= Zoom Suit =

Zoom Suit Logo

Zoom Suit is a series of comic books created and written by John Taddeo, that debuted in April, 2006, a year after the animated short film won its first Best Animation at the Palm Beach Film Festival. There were a total of four issues published through July 2006.

==Overview==

The story follows an alien suit, taken from the crash at Roswell in 1947, that the government has been unsuccessfully trying to reverse engineer. The suit is stolen by NSA agent Simon Bane, but lost in a free-fall from a helicopter and found by 12-year-old Myles, who mistakes the suit for a particularly cool Halloween costume. Superhero-style adventures follow - at the urging of Myles' friend and crush, Brittany - as Myles learns the powers and limitations of the suit while avoiding Bane.

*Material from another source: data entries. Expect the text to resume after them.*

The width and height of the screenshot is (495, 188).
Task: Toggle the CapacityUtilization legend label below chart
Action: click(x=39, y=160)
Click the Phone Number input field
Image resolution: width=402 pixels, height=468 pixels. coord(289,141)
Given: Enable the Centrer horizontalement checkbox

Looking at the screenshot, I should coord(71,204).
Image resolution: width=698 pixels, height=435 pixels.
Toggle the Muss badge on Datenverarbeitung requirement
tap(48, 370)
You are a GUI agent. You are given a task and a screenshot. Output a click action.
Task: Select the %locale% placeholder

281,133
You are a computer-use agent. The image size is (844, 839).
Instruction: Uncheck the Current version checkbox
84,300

One of the more popular alternate covers for Zoom Suit Issue #1

The comic is interspersed with humor and partially serves as a parody of other comics in the genre, including Spider-Man, X-Men, Green Lantern, and others. Pop culture references are hidden throughout each issue, and all of the 'advertisements' are either in-jokes or clues to the interactive online treasure hunt for the second short film.

Written by John Taddeo, Zoom Suit features both interior and cover art by Billy Dallas Patton. Each issue has at least two different covers, although issue #1 had more than half a dozen. Other cover artists include established comics illustrators Bob Layton, Gene Colan, Bart Sears, Jim Starlin, Billy Tucci, Jorge Palacios and Keron Grant.

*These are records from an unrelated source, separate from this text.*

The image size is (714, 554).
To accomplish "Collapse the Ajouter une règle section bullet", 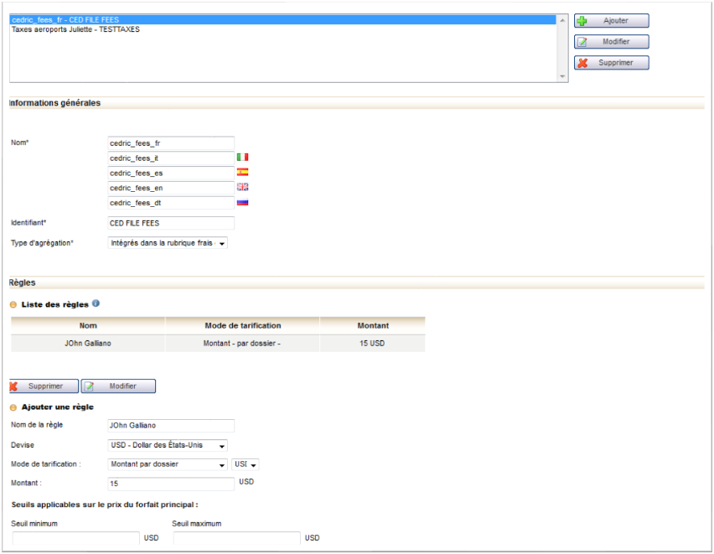I will (x=13, y=407).
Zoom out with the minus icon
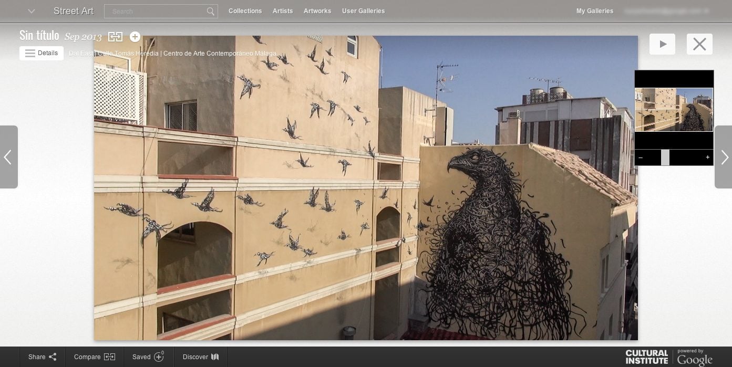This screenshot has width=732, height=367. 641,158
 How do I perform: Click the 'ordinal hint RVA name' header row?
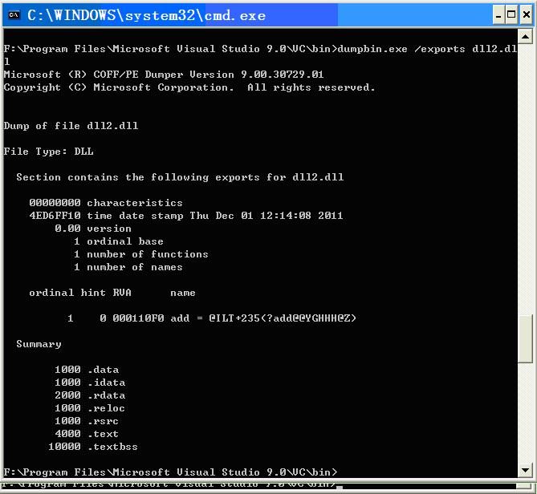pyautogui.click(x=112, y=293)
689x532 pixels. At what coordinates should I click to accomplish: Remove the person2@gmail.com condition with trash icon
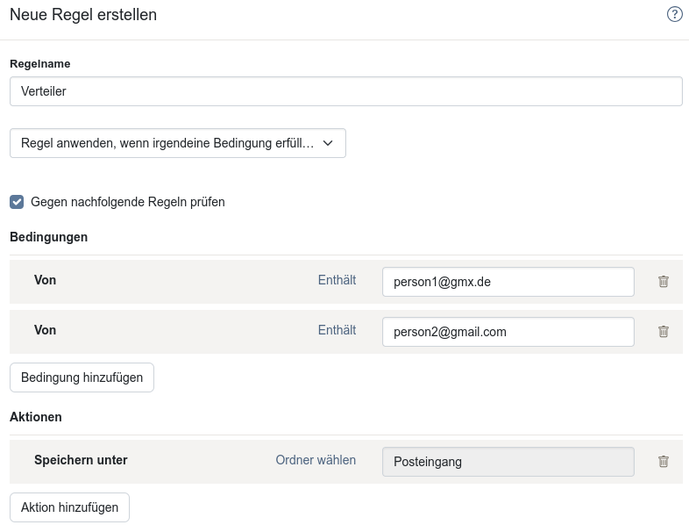pyautogui.click(x=664, y=332)
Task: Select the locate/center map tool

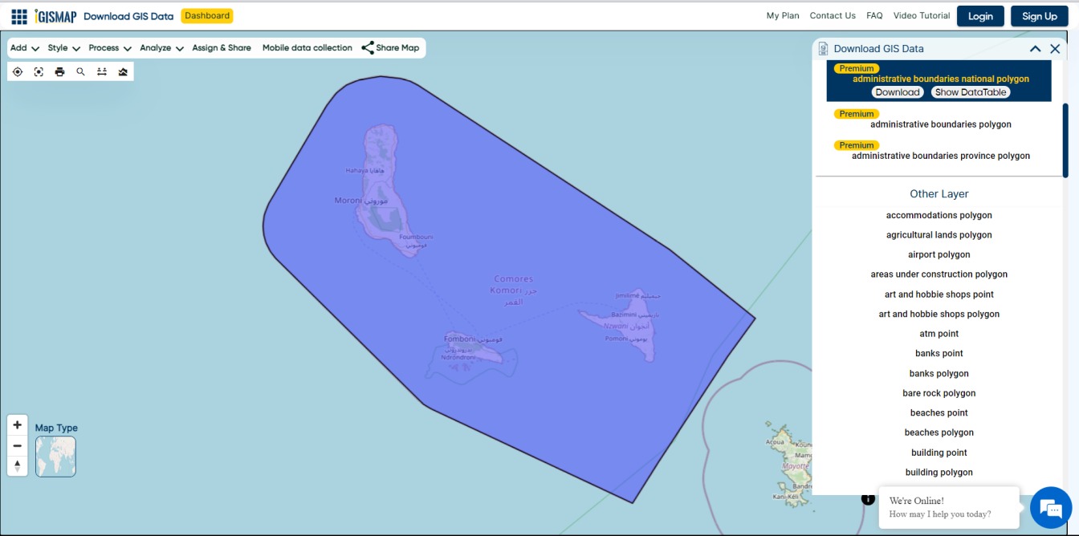Action: pyautogui.click(x=18, y=71)
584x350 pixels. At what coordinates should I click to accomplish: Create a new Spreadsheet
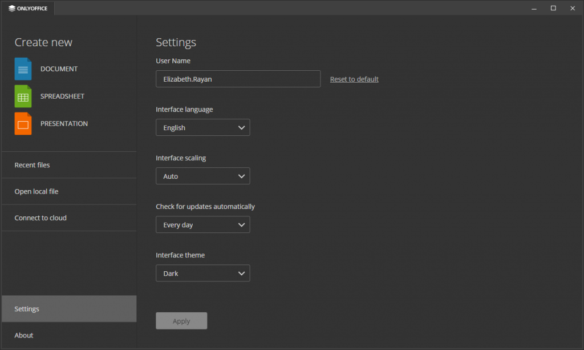coord(62,96)
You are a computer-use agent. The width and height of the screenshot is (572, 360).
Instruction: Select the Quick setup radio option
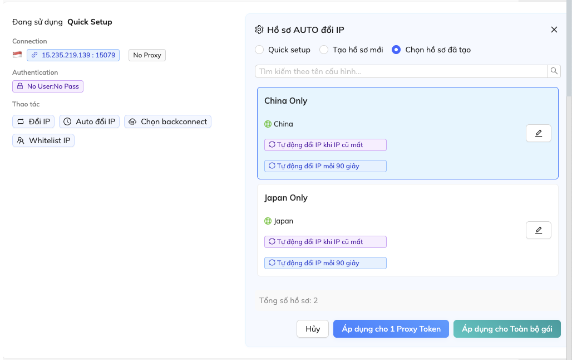(259, 50)
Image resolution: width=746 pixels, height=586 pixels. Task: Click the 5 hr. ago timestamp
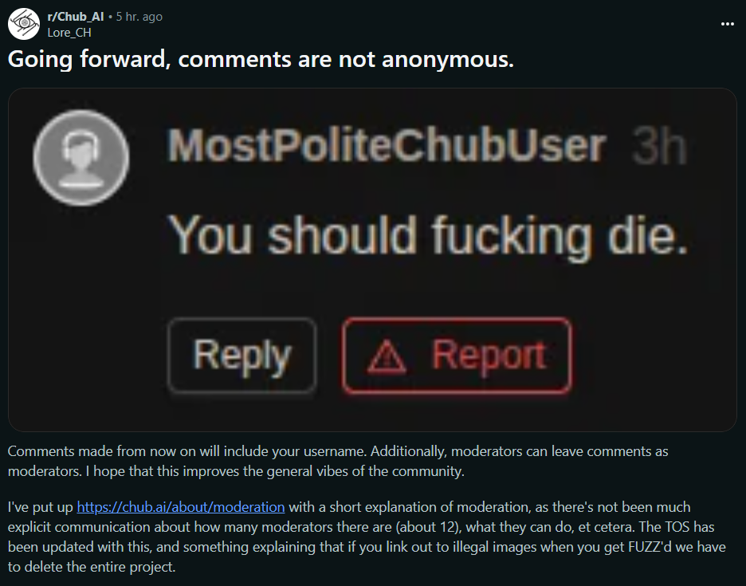click(139, 17)
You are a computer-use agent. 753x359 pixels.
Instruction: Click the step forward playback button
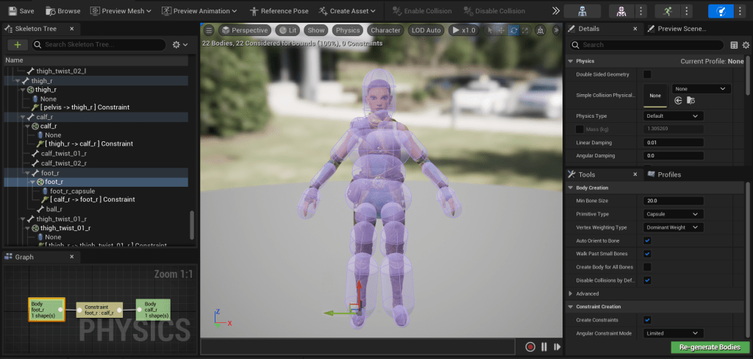tap(557, 346)
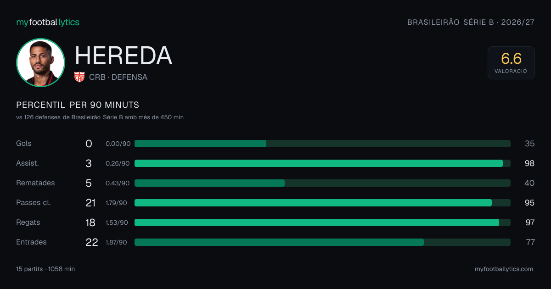This screenshot has width=551, height=289.
Task: Click the Percentil per 90 minuts heading
Action: coord(78,105)
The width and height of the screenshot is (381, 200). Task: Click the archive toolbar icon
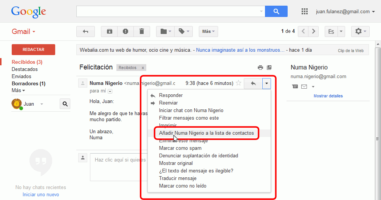[109, 31]
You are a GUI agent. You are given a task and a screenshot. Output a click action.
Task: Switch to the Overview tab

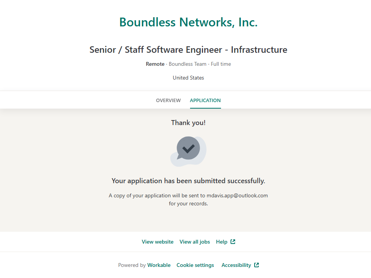pos(168,101)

The Zoom Suit animated short, which combines traditional and computer animation, has won Best Animation awards at film festivals around the country, as well as "Grand Festival" and "Best in Show" awards. The suit was adopted as the official school mascot of the Charter High School of the Arts in Sherman Oaks, California in March, 2006.

==Characters==

The Zoom Suit: The Zoom Suit is alien technology recovered from the Roswell crash in 1947, the only undamaged suit of its kind. So far, known capabilities include flight, superhuman strength, and sonic speed, but there are powers yet to be revealed, including laser blasts. It also automatically shuts down when it gets wet. Too small for the average adult human, it's just the right size for a 12-year-old boy.

Myles: Twelve-year-old Myles is a latch-key kid and an outcast. He seems to have a bit of a crush on his friend and neighbor, Brittany, and it is at her urging that he steps up to become a 'superhero' after donning a suit he mistook for a Halloween costume. Initially frightened and reluctant, he's a little more comfortable with the idea after his first successful rescue.

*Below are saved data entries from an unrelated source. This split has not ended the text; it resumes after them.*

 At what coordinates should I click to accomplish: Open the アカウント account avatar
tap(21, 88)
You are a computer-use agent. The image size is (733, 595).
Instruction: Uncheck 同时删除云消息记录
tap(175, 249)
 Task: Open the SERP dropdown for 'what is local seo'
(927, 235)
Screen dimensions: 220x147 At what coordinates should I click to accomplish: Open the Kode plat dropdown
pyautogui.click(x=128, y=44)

Brittany: Brittany is Myles' blonde and bubbly superhero-loving neighbor. She's the one who, with a kiss on the cheek, convinced Myles that saving people was the thing to do after he found himself the owner of a hi-tech alien suit.

Simon Bane: Simon Bane is "the most decorated NSA agent in history", who looks to have a power-hungry larcenous streak. Having survived the 10,000-foot fall from the helicopter he blew up stealing the suit, the least that can be said about Bane is that he's something more than human. Bane's speech tends to be riddled with oxymorons.

Katerina Tesla: The granddaughter of Nikola Tesla, NSA scientist Katerina Tesla is smart and sexy. Even though she doesn't know much about the suit, it's more than anyone else does.

Hot Spot: Little is known about this character except that she has the ability to create flames at will. More will be revealed in Zoom Suit II in October, 2007.